At any rate, read the book. It’s great — truly educational and entertaining, which is a rare achievement on the part of an academic. What I have been dwelling on are the couple of chapters on how celebrity culture shapes body image. Caulfield reviews studies that suggest that social media and reality TV, which have intensified celebrity culture, have also “intensified our compulsion to make social comparisons to unrealistic images.”[1] The desire to be like a celebrity, or to become a celebrity, is at play when people — women but more and more men as well — come to plastic surgeons, sometimes directly asking for the offending body parts to be refashioned along the lines of “Pamela Anderson’s breasts,” or “J-Lo’s butt.” Most disturbing, I think, is the creepy and porn-inspired trend in labioplasty to “make the vulva appear more youthful.” Shudder. Caulfield discusses the losing game of comparing ourselves to hopelessly skewed, narrow, and unrealistic standards of beauty.

These sections of the book have me extra appreciating the locker room at my gym. Locker rooms comfort me, and not just because the gym is my second home. They comfort me because they are the anti-thesis of celebrity-inspired drive to physical perfection the Caulfield describes in his book. Locker rooms are full of real life bodies of all ages. My gym has sex segregated whirlpools and saunas, so ladies tend to let it all hang out. Some wear bathing suits, but many do not. So, on any given day this space will be a parade of bodies of all different shapes and sizes. There are beautiful youthful bodies of women who, ironically, are probably the least secure about their bodies because of their young age. There are athletic bodies, and soft bodies. There is cellulite; there are surgical scars, C-section scars, and stretch marks.

============================================================

Stated goal = Continue the essay on locker rooms and celebrity-driven body image from the point where it stops.

Data =
============================================================

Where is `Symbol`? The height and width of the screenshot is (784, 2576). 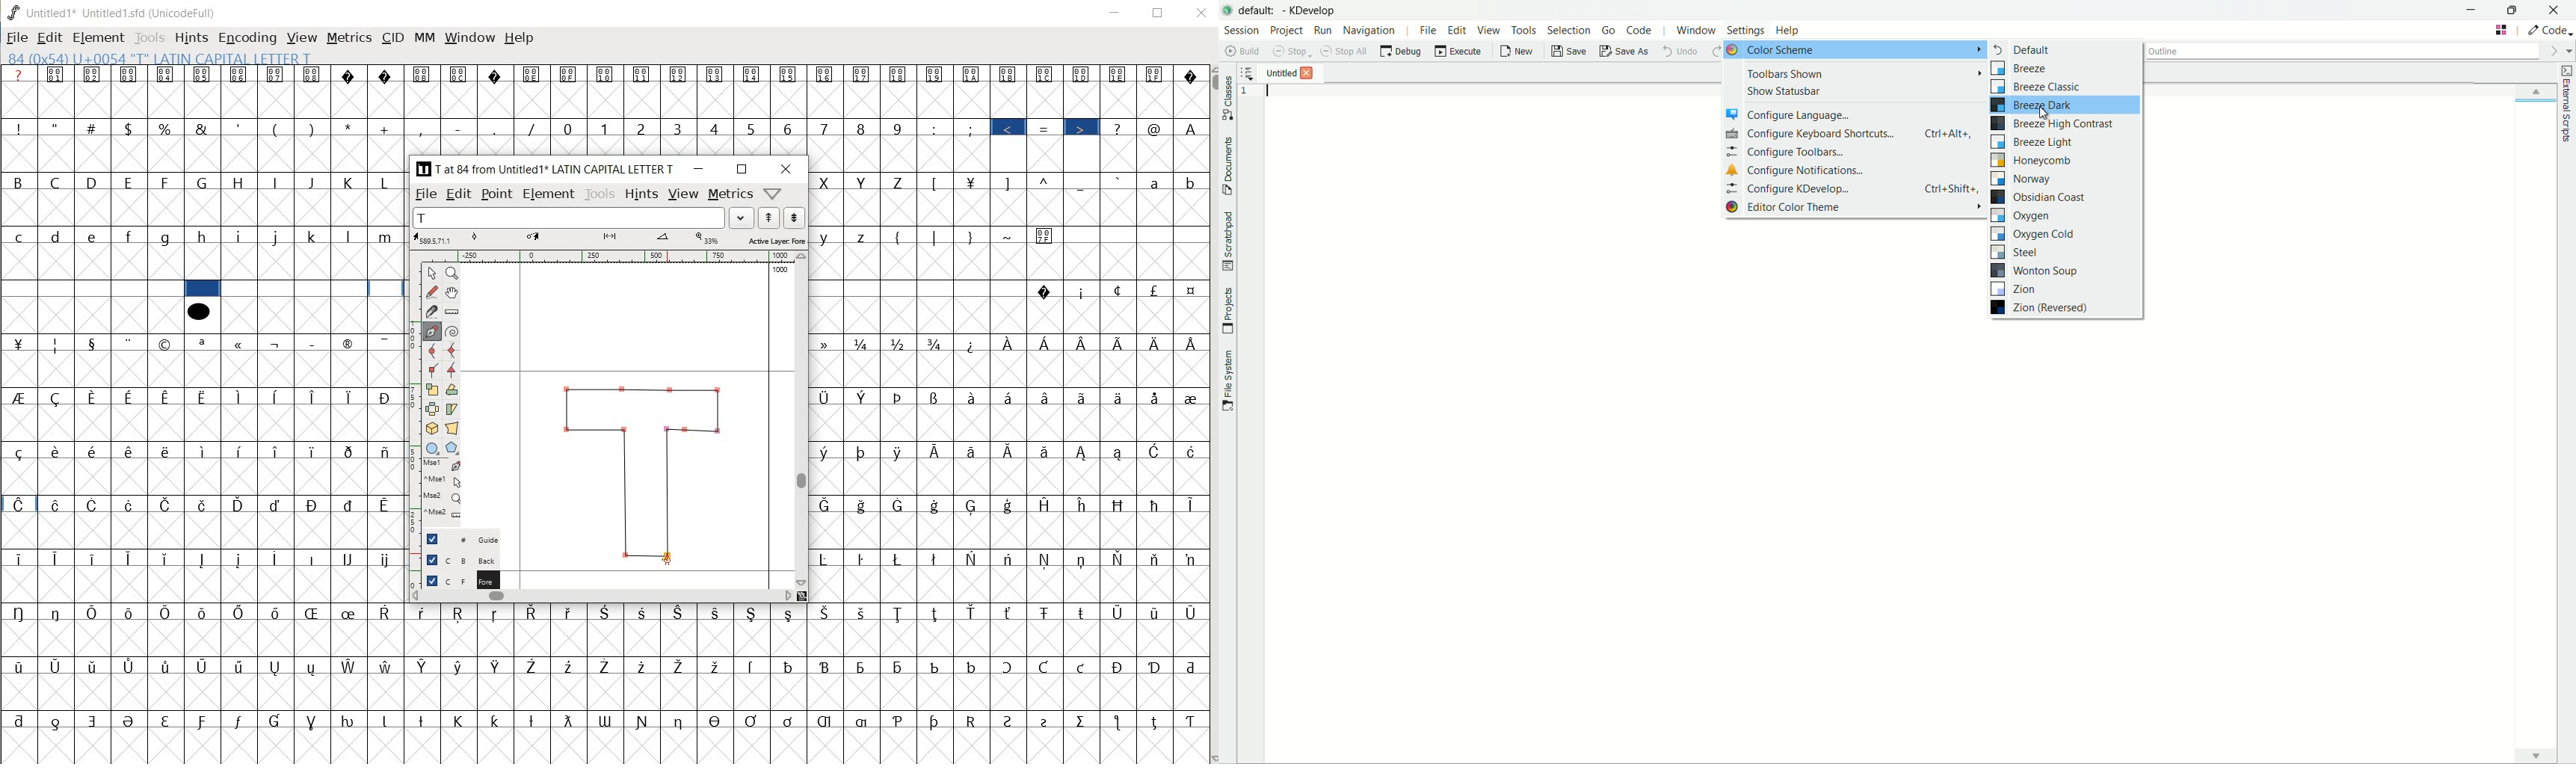 Symbol is located at coordinates (497, 718).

============================================================

Output of the exercise =
Seeing all this difference makes me love people, and love that we are all there and each, in our own ways, taking care of our imperfect bodies as best we can. The friendly young woman I chat with in the steam room I surmise is on the autism spectrum, based on her halting speech and conversation. She has the beautiful, strong back and shoulders of a swimmer. Two women are naked, laughing about a recent holiday, and one has one breast. She’s a survivor, like all of the energetic women of the Breast Friends Dragon Boat Racing Team who annually descend upon my old gym in Edmonton, filling the locker room with chatter and friendship. I miss seeing them. In a full-length mirror, I see the body that lets me cycle and run. I see the stretch marks on my belly. Behind that abdomen I can never quite get to be flat, no matter how much core work I do, grew two beautiful daughters.

I know that my locker room experiences over the years have helped me to deeply love and appreciate bodies in non-sexual ways and non-aesthetic ways. Particularly because I’m a fitness nut, I think of bodies primarily with gratitude for what they can do for us. So, I can’t help but wonder if the studies Caulfield cites are right: that what you are constantly exposed to is bound to shape your feelings about your body. If that steady stream is comprised of madly unrealistic images of human bodies and faces, how could the outcome be anything but chronic dissatisfaction with oneself?

And what a profound contrast it is to be surrounded, almost daily, by full-on naked, imperfect, varied and vibrant beings. When I am at my gym, I wonder if the kind of regular exposure to real bodies doing mundane things might help more people — especially vulnerable young people — to find a healthier body image, and maybe even a sense of groundedness in a world of runaway media saturation that alienates us from ourselves and others.

[1] p.163. Caulfield does note that these kinds of studies can only speculate on causal relationships, but collectively, they do point to a relationship.